Der Fachkräftemangel ist und bleibt ein großes Problem für die deutsche Wirtschaft. Dennoch gibt es im Bausektor durchaus Positives zu berichten, denn unter den Bauingenieuren wächst die Zahl der Berufseinsteiger endlich wieder. Im gewerblichen Bereich der Bauwirtschaft ist die Entwicklung zwar immer noch zurückhaltend, dennoch aber nicht gänzlich ohne Hoffnung.
Der demografische Wandel und seine Folgen haben Deutschland noch immer fest im Griff. Jedoch zeichnet sich in der deutschen Bauwirtschaft endlich ein wenig Entspannung ab, denn vor allem bei den Bauingenieuren gibt es wieder einen Anstieg der Nachwuchskräfte. Dies bestätigt auch der Branchenbericht „Der Arbeitsmarkt im Bausektor“, den der Hauptverband der Deutschen Bauindustrie e.V. zusammen mit dem Institut für Arbeitsmarkt- und Berufsforschung (IAB) sowie der Bundesagentur für Arbeit (BA) schon zum dritten Mal erstellt hat. Hieraus geht hervor, dass 17.500 Studienanfänger im Bauingenieurwesen seit dem Jahr 2011 einen echten Höchststand aufweisen, somit also seit dem Jahr 2006 die größte Zuwachsrate hat.
Noch im Jahr 2008 war die Quote der Absolventen eines Bauingenieurwesen-Studiengangs auf dem Tiefpunkt, ging aber von da an schrittweise wieder nach oben.

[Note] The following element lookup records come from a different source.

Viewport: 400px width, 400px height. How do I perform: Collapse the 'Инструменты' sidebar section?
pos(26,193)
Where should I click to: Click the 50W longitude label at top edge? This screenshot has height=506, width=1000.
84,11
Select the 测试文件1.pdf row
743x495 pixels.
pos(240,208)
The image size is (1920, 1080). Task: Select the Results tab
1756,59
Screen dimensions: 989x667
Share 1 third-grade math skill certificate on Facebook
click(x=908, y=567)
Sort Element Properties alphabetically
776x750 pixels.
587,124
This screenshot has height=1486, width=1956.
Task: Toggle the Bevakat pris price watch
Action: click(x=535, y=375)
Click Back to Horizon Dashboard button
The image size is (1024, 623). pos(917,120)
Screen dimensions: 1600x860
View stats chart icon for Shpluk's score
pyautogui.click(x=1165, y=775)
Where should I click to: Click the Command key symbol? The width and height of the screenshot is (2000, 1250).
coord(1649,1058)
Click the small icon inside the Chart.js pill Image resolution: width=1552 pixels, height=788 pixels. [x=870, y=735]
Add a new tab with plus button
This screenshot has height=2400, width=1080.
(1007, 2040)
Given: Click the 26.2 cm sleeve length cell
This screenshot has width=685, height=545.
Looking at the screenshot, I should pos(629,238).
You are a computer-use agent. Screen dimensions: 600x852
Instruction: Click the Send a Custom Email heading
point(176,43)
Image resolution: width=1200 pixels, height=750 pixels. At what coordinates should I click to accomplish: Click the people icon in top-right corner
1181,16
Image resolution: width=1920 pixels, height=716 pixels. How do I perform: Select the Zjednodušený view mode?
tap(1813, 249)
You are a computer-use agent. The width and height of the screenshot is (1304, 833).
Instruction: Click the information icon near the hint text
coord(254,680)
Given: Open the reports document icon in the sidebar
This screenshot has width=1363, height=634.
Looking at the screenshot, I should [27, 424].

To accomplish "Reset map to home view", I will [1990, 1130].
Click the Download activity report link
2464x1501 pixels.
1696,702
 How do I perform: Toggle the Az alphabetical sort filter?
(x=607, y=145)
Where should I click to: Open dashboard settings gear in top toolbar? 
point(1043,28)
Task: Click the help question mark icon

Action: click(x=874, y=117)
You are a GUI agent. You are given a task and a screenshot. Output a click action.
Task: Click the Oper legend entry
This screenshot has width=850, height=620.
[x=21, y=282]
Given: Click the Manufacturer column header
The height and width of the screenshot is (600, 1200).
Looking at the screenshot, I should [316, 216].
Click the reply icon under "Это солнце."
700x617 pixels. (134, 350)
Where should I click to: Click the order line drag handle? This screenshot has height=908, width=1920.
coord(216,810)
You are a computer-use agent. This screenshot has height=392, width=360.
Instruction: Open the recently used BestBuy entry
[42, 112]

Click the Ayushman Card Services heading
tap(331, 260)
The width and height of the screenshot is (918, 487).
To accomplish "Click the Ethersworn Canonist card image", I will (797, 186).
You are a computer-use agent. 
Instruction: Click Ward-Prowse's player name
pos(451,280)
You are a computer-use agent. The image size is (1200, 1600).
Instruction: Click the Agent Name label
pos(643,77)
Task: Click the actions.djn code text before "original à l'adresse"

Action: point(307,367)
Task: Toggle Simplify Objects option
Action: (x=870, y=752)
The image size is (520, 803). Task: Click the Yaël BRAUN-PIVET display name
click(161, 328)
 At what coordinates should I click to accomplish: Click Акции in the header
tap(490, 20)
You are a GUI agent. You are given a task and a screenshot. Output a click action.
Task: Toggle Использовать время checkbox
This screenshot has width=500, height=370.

Nur drei Jahre später dann der Höchststand. Das ist erfreulich und zeigt, wie attraktiv die Bauwirtschaft für junge Menschen doch immer noch ist. Die Zahlen stellen aber auch klar, dass sich die Mehrheit der Absolventen erst nach dem Masterstudiengang für einen Berufseinstieg entscheiden. Beeindruckend ist darüber hinaus, dass viele Studieneinsteiger offenbar schon zu Beginn die Flinte ins Korn werfen. So ist die Abbruchquote nämlich über dem Durchschnitt angesiedelt. Vorstellung und Realität klaffen demnach wohl allzu oft auseinander. Auch hier gilt es also ein Umdenken zu erreichen und die jungen Menschen besser auf den Studiengang vorzubereiten.
Auch dem gewerblichen Bereich der Bauwirtschaft hat sich der Branchenbericht gewidmet. So ist hier bereits seit dem Jahr 2005 eine Stabilisation der Beschäftigten zu erkennen. Dennoch sind die Beschäftigten im Gros einfach schon zu alt, zu wenig Junge kommen nach. Hier gilt es in Zukunft noch stärker anzusetzen, junge Menschen für den Beruf im Bauhandwerk zu begeistern und damit für den eigenen Betrieb zu gewinnen.